Over the past twenty years, in an effort to attract more and different types of borrowers, mortgages have evolved like tennis shoes by exploding from two basic models.
In the case of mortgages, they multiplied in fixed and adjustable rate varieties while tennis shoes morphed exponentially from the basic choice between high and low tops.
Global liquidity was high and, in the mortgage world, this translated into a money supply that exceeded demand.
This classic imbalance challenged lenders to use financing options, in the form of mutant mortgages, as marketing tools for opening new markets and expanding existing ones.
As these hybrids multiplied, lending standards lowered and offerings to less sophisticated borrowers grew. In effect, people with good credit were allowed to borrow beyond their means and those with low to marginal credit were offered a piece of the American dream.
There was something for everyone.
It’s not surprising that in a payment driven culture, the lure of a low payment is a temptation few borrowers can resist.
As a result, the volume and velocity of money traveling through supply channels was so great it created a situation where the deal was all that mattered.
Everything else was a blur.
“Come and get it. Cheap money. Easy money. Come one. Come all. We’ve got a deal for you. We promise. Just come and get it.”
They came and got it.
Our ability to loan was undermined by our inability to explain to borrowers how hybrid mortgages could be affected by changes in interest rates.

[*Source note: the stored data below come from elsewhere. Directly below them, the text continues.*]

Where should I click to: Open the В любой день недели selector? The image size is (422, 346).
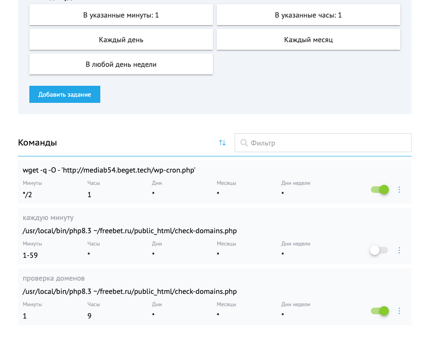tap(121, 64)

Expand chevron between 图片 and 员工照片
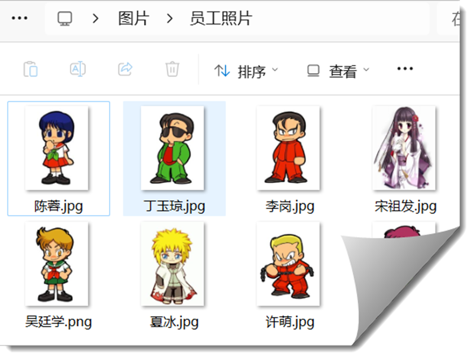170,19
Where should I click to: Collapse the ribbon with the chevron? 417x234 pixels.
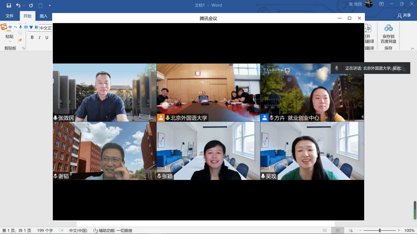(413, 48)
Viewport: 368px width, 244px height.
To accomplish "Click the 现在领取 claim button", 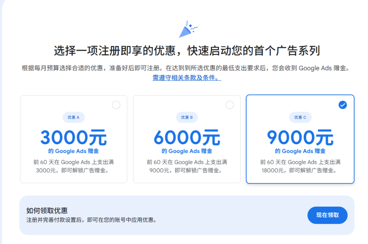I will 327,215.
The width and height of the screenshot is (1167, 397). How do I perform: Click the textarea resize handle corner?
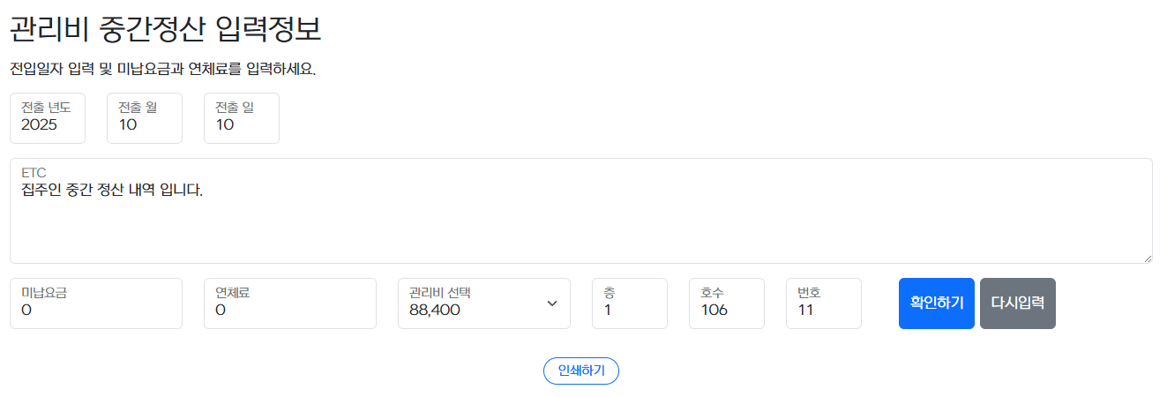(1147, 258)
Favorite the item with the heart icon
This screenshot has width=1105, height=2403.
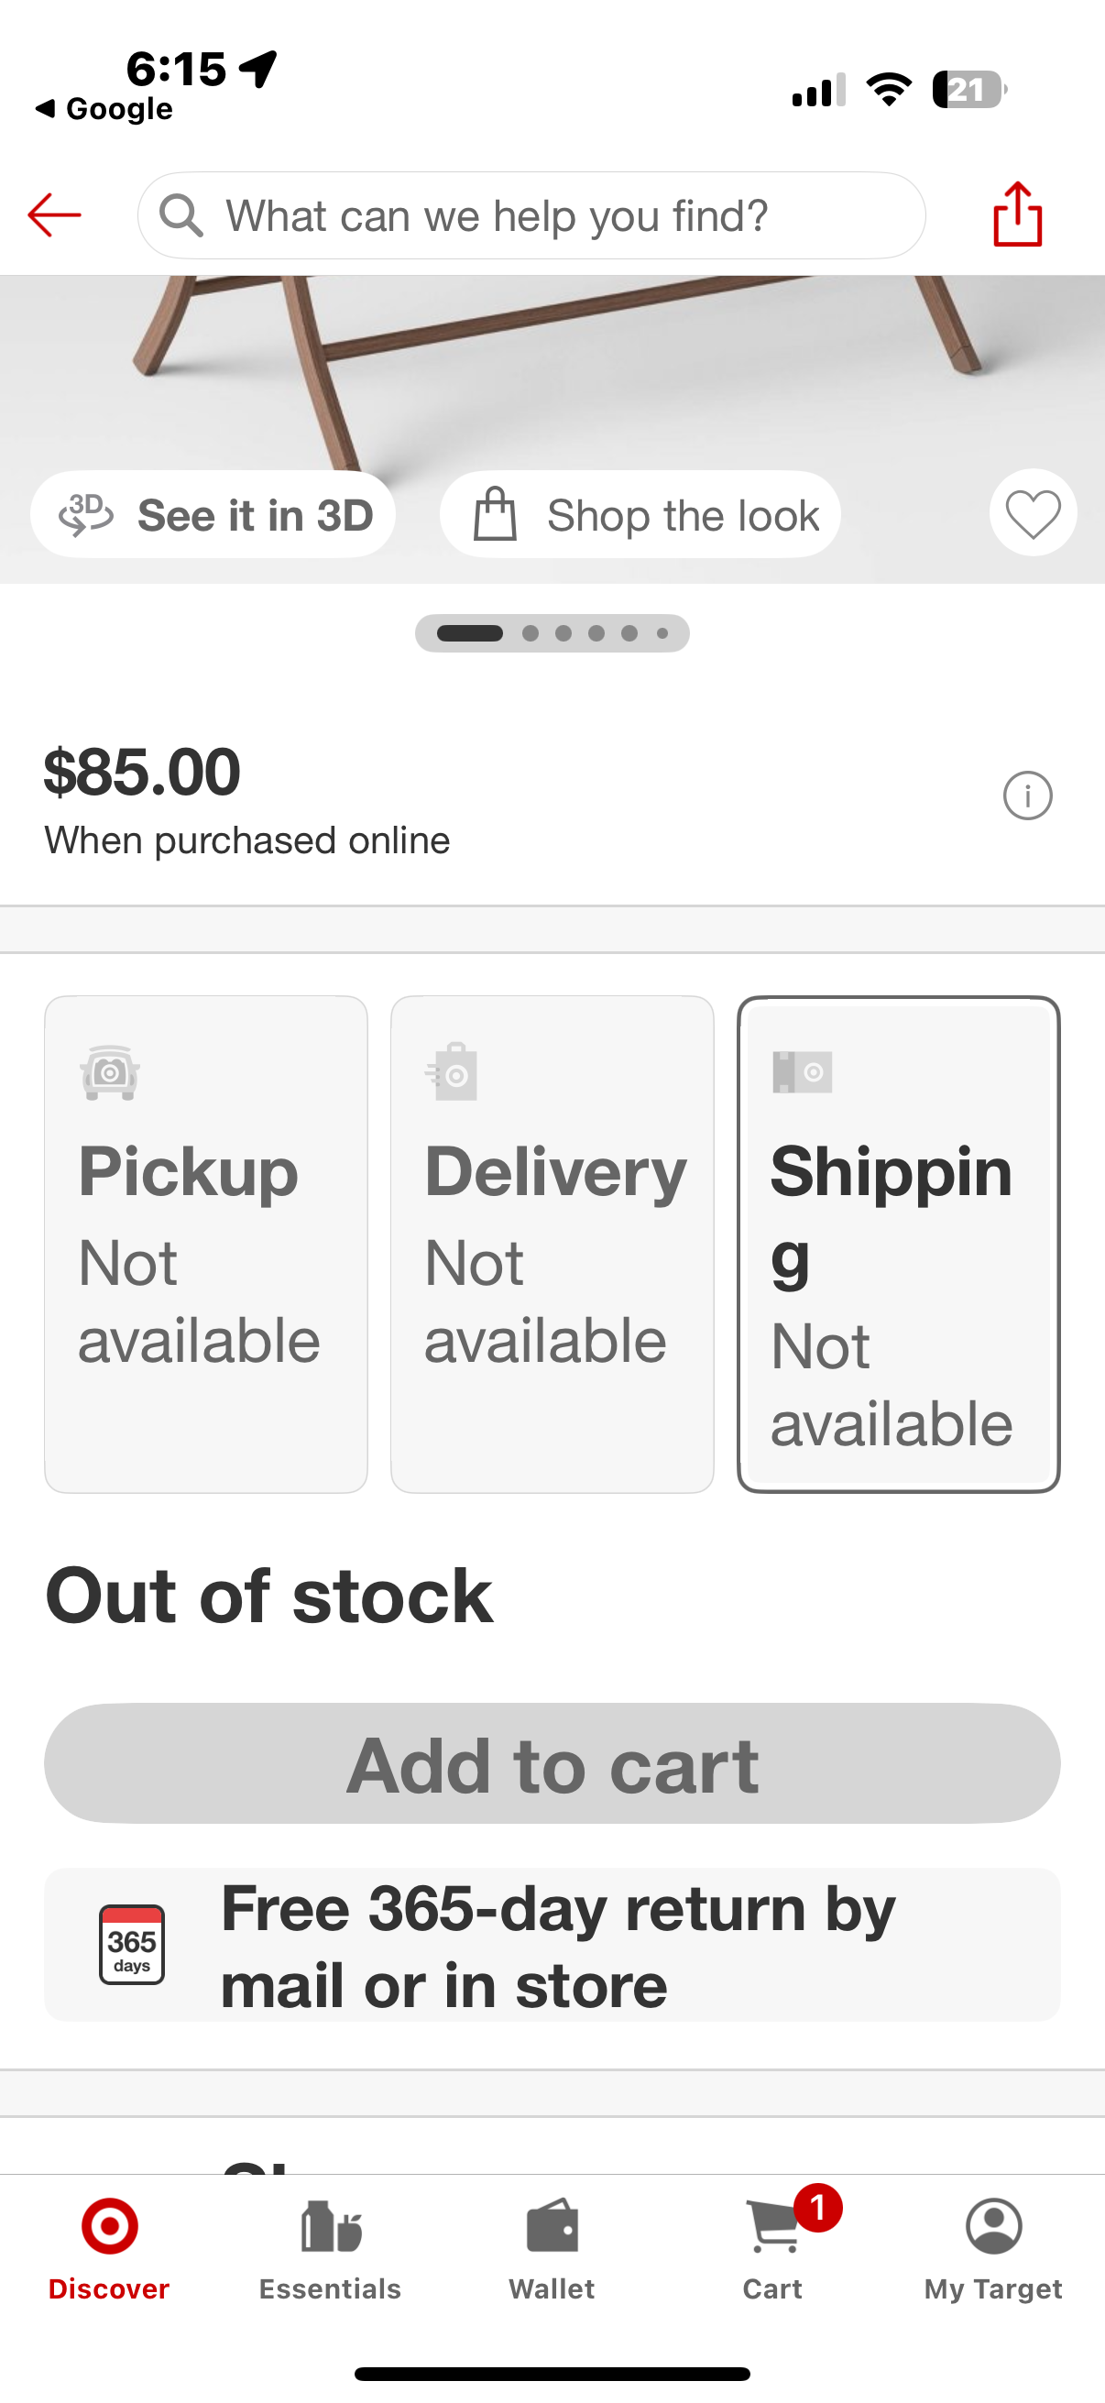(1033, 513)
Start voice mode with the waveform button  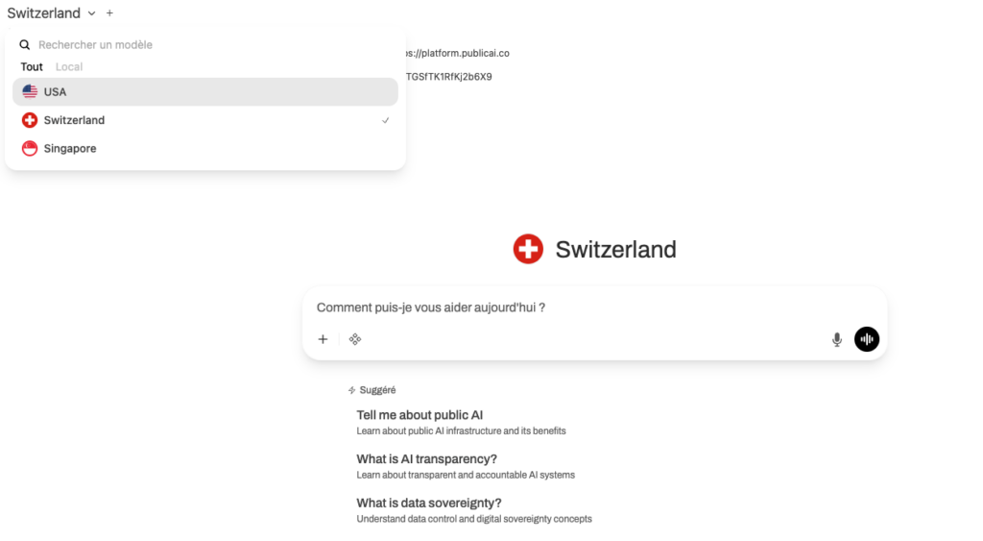point(867,339)
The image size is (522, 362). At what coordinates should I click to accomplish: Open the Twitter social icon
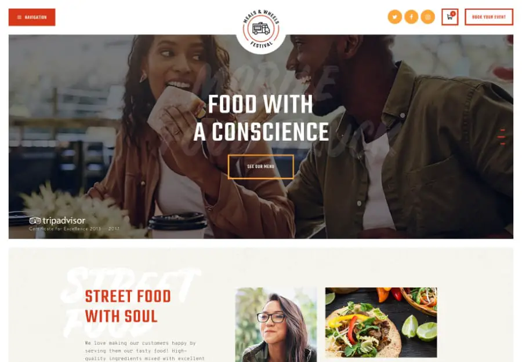[x=395, y=17]
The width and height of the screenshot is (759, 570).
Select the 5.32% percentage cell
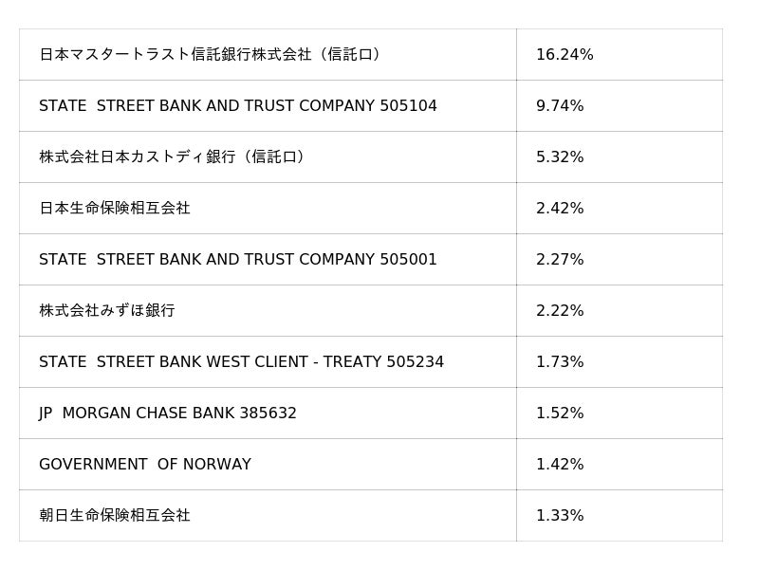tap(560, 157)
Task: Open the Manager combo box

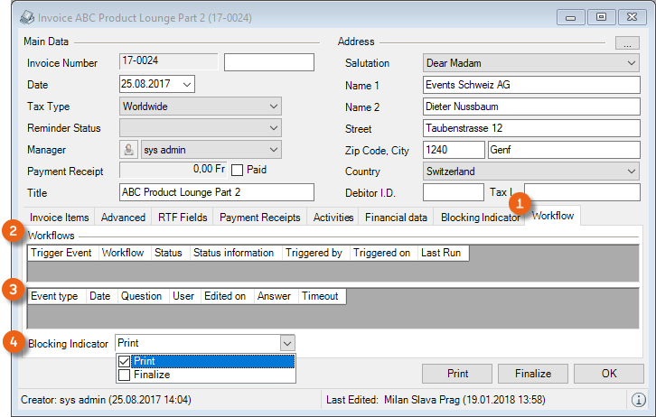Action: coord(275,150)
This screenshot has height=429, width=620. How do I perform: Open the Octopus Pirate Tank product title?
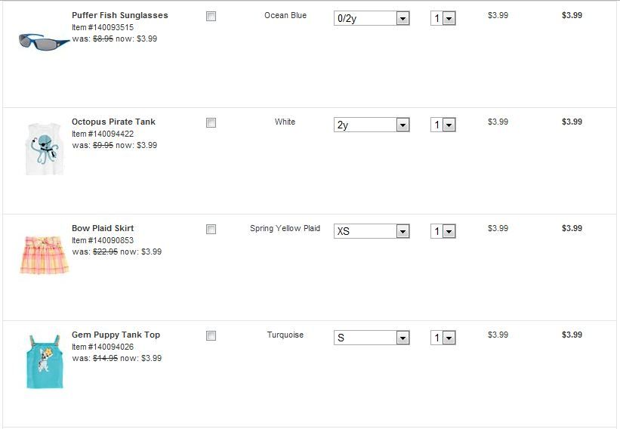coord(113,122)
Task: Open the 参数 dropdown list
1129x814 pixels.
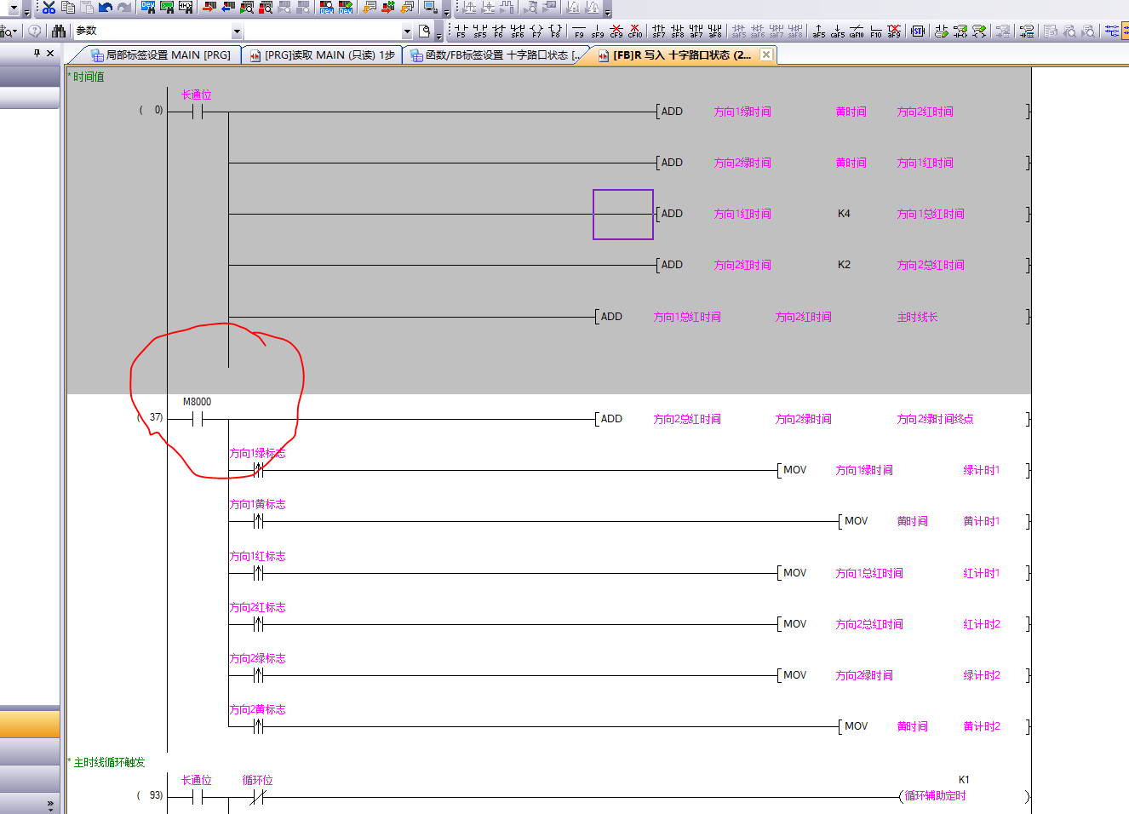Action: 237,32
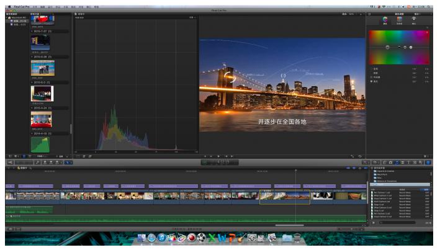440x250 pixels.
Task: Open the Exposure pane icon
Action: click(x=414, y=20)
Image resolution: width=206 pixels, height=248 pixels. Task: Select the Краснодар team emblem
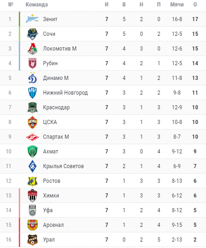click(x=33, y=107)

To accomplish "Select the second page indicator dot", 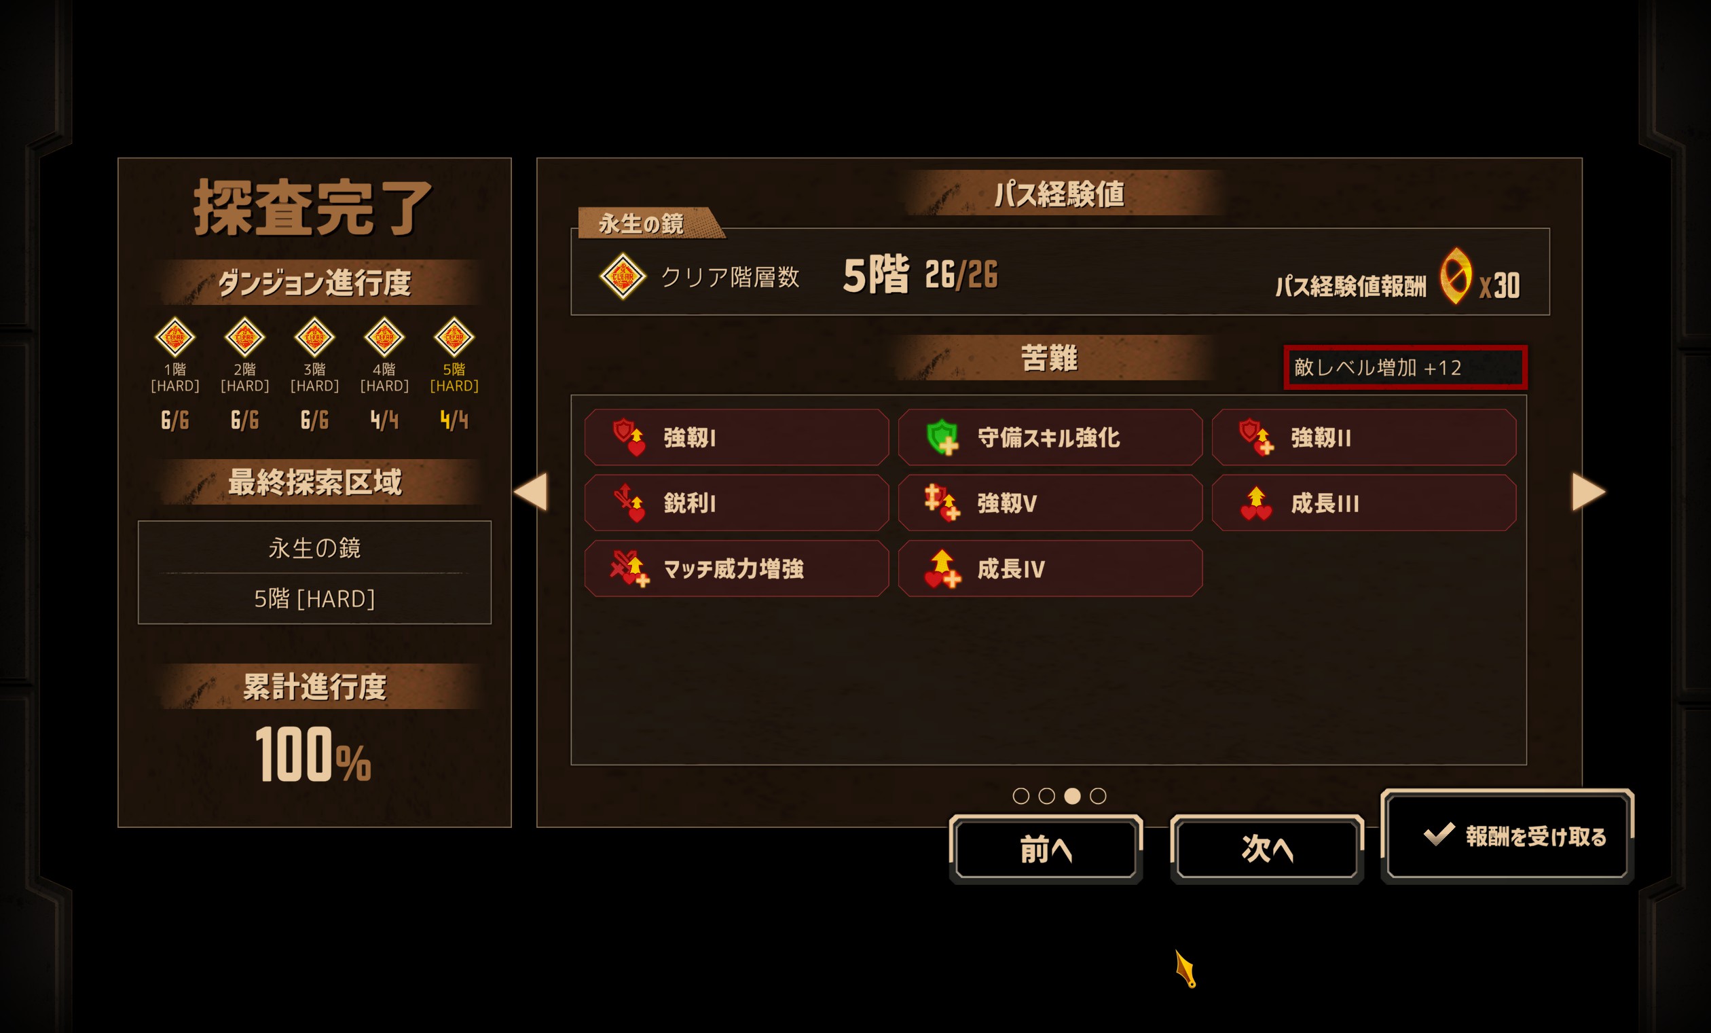I will tap(1046, 796).
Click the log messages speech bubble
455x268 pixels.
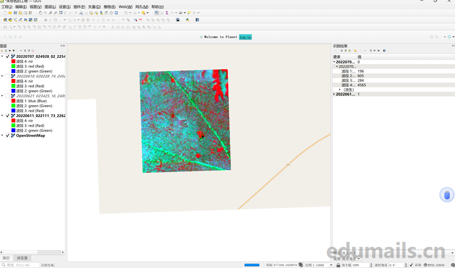(x=453, y=265)
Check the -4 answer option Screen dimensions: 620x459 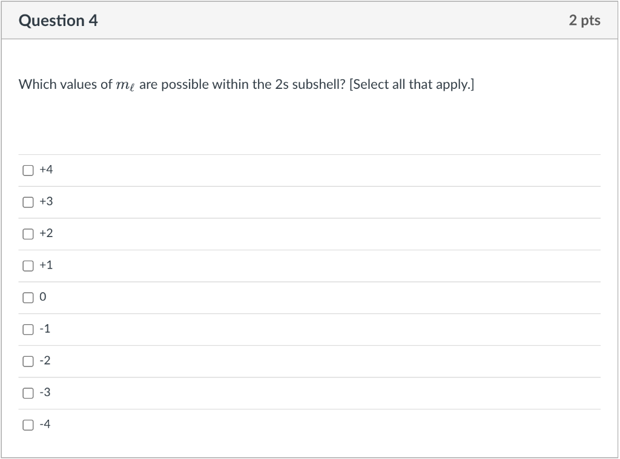click(x=28, y=425)
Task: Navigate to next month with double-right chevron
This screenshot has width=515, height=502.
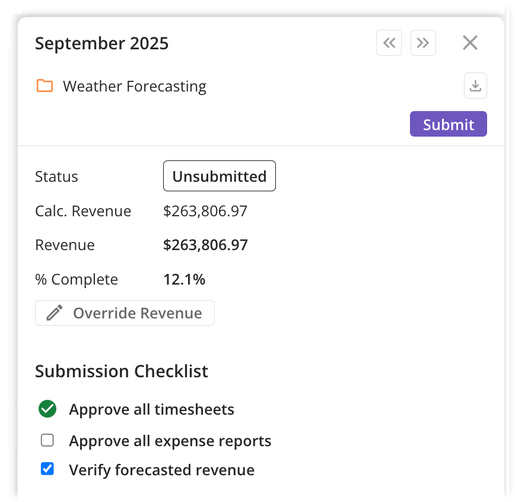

Our ability to borrow, which is partly demand, was dangerously out of balance with our ability to loan. The part that went unchecked was the inability of lenders to explain fully the varieties of mortgages borrowers to comprehend what they were doing
The part of our ability to borrow that went largely unnoticed is that part most responsible for the disaster brewing today in this market.
Lenders need to live up to their charters: Pay attention and value risk.
The American Dream is at stake.
If you can’t see opportunity in the cloud of default that’s looming overhead, then you should buy a new pair of low tops, or high tops, anything you can run in and head to the hills.
An opportunity for a confluence of initiatives from public and private sources exists.
It’s essential they associate borrower credit history and mortgage variety with market vagaries, assign a risk value, then monitor and manage the risk.